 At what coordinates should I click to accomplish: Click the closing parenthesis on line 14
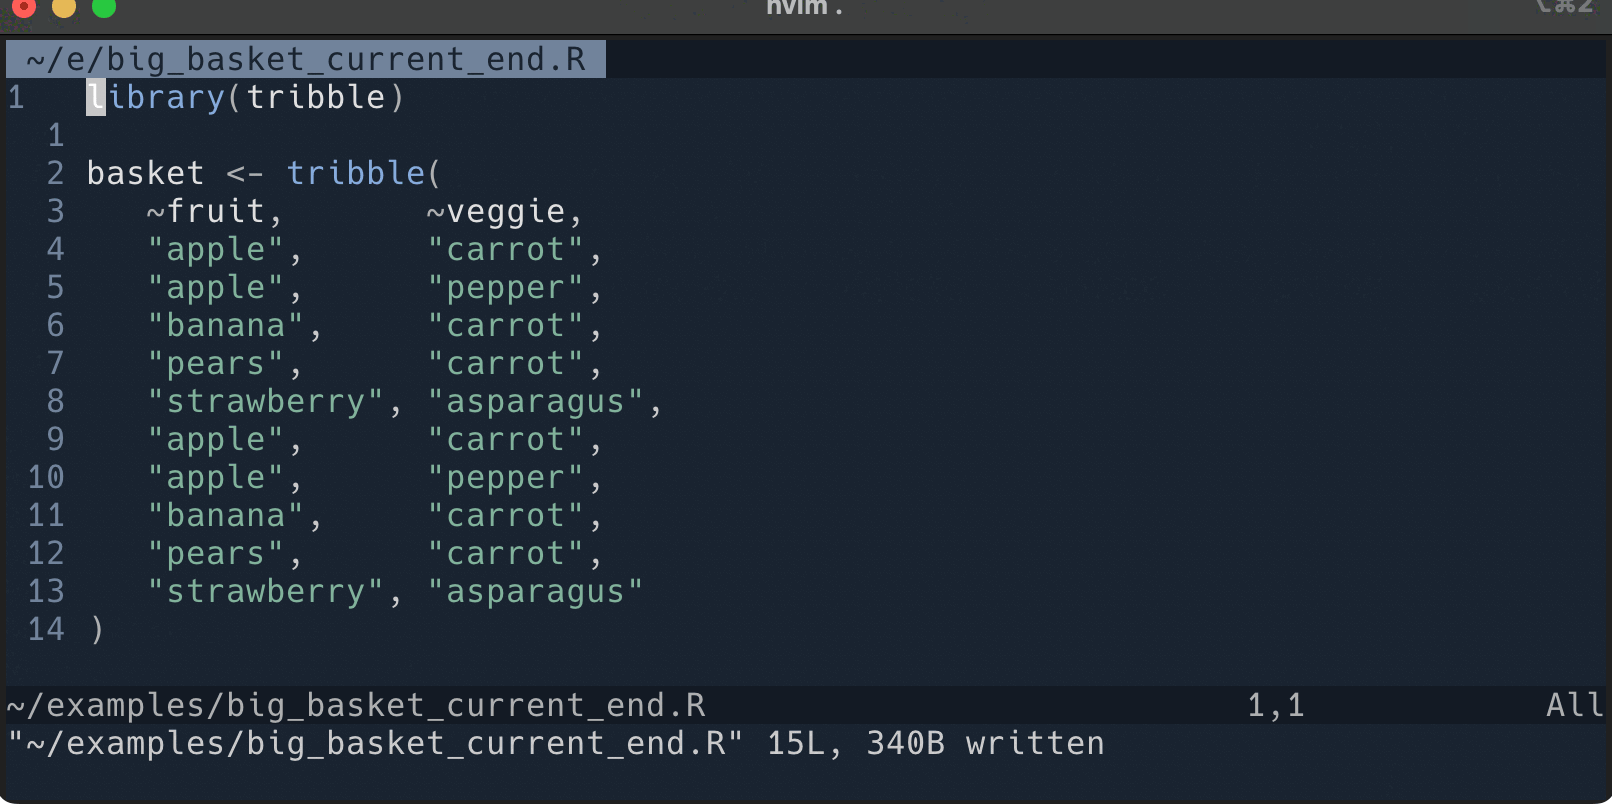pos(97,630)
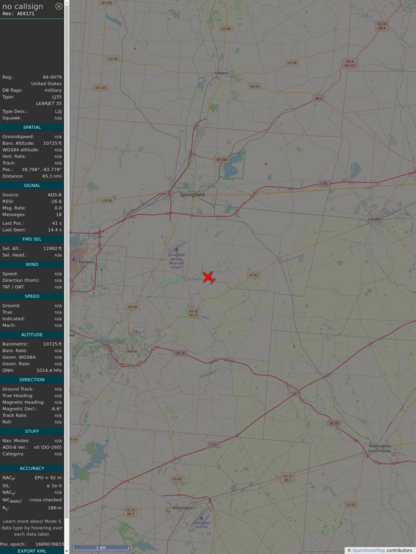
Task: Open the EXPORT KML section
Action: click(32, 551)
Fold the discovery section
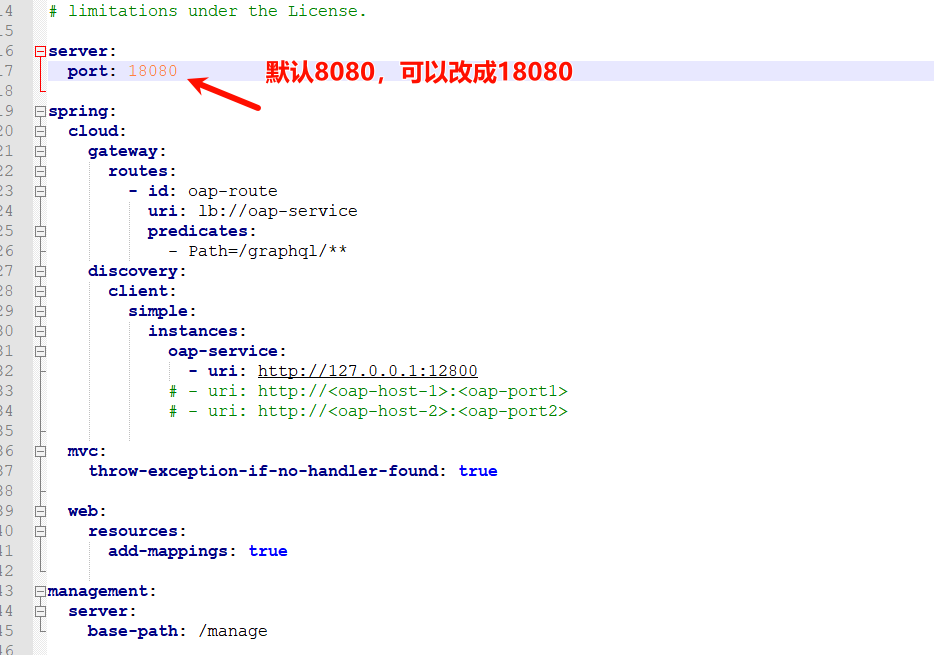 click(40, 271)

***

Leave out the pictures, and write out all the remaining data above exactly.

 At what coordinates should I click to accomplish: Click the closing parenthesis on line 14
pos(97,630)
Task: Open the EXPORT KML section
Action: click(32, 551)
Fold the discovery section
 click(40, 271)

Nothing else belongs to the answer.